**Source text:**
====

A high-throughput gene knockout procedure for Neurospora reveals functions for multiple transcription factors

Abstract

The low rate of homologous recombination exhibited by wild-type strains of filamentous fungi has hindered development of high-throughput gene knockout procedures for this group of organisms. In this study, we describe a method for rapidly creating knockout mutants in which we make use of yeast recombinational cloning, Neurospora mutant strains deficient in nonhomologous end-joining DNA repair, custom-written software tools, and robotics. To illustrate our approach, we have created strains bearing deletions of 103 Neurospora genes encoding transcription factors. Characterization of strains during growth and both asexual and sexual development revealed phenotypes for 43% of the deletion mutants, with more than half of these strains possessing multiple defects. Overall, the methodology, which achieves high-throughput gene disruption at an efficiency >90% in this filamentous fungus, promises to be applicable to other eukaryotic organisms that have a low frequency of homologous recombination.

Fig. 1.

Strategy for creating deletion constructs. 5′ and 3′ flank fragments are amplified separately from genomic DNA with primers 5f + 5r and 3f + 3r. Primers 5r and 3f incorporate MmeI sites (M) and have 5′ tails homologous to the hph cassette, whereas those for 5f and 3r are homologous to the vector. The two flanks are cotransformed into yeast along with the hph cassette and gapped yeast shuttle vector. Homologous recombination creates the circular construct and the final linear deletion cassette is amplified from the pooled yeast DNA with primers 5f and 3r. hph is transcribed in the antisense direction relative to the target gene.

Fig. 2.

====

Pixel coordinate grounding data
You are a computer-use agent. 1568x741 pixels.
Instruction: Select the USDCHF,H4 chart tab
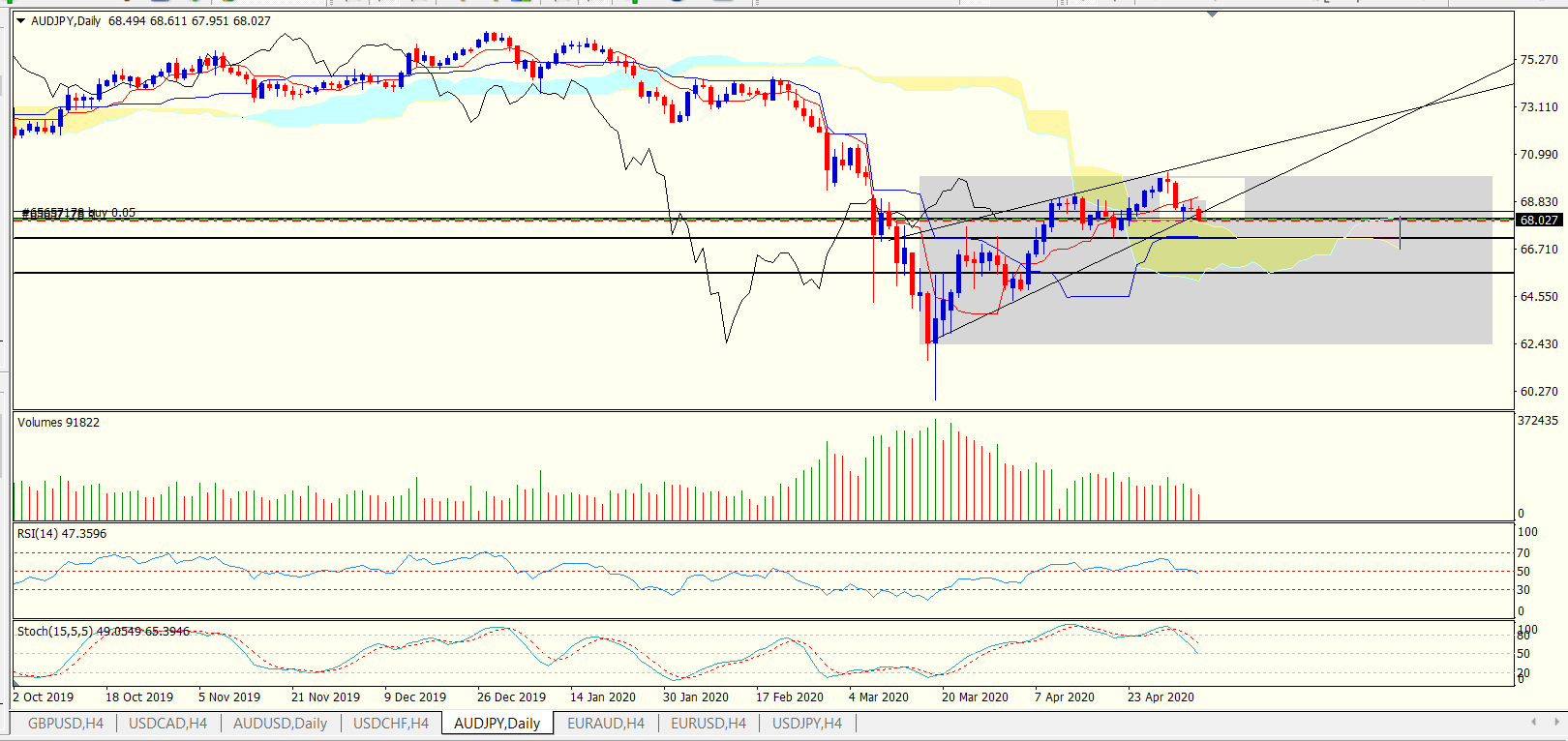pos(391,723)
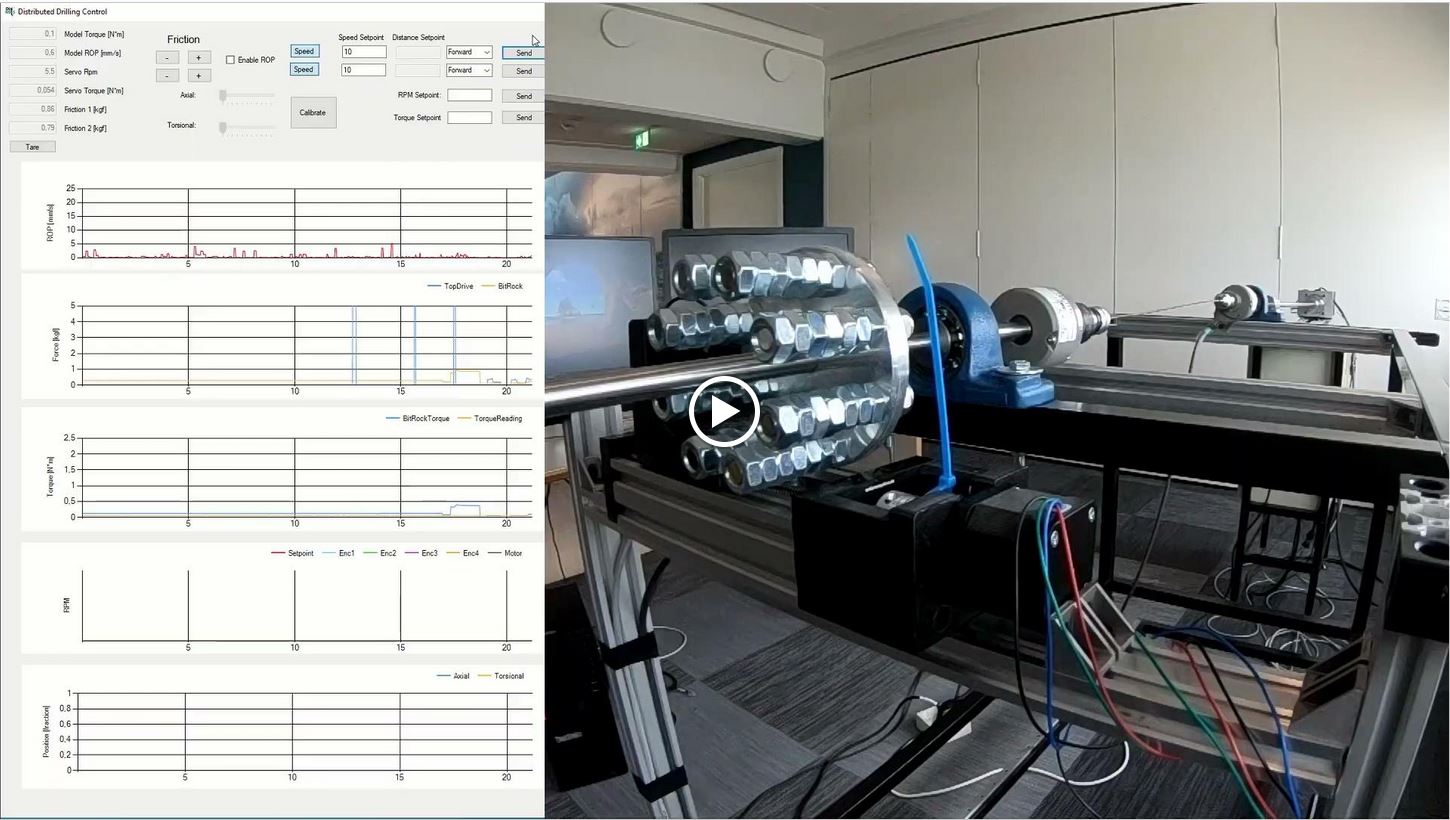Focus the Torque Setpoint input field
This screenshot has height=820, width=1450.
click(x=469, y=117)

====

**Task item:** List the four things that the abstract of the Neurospora gene knockout text says the method makes use of to create knockout mutants rapidly.

**Output for this exercise:**
- Yeast recombinational cloning
- Neurospora mutant strains deficient in nonhomologous end-joining DNA repair
- Custom-written software tools
- Robotics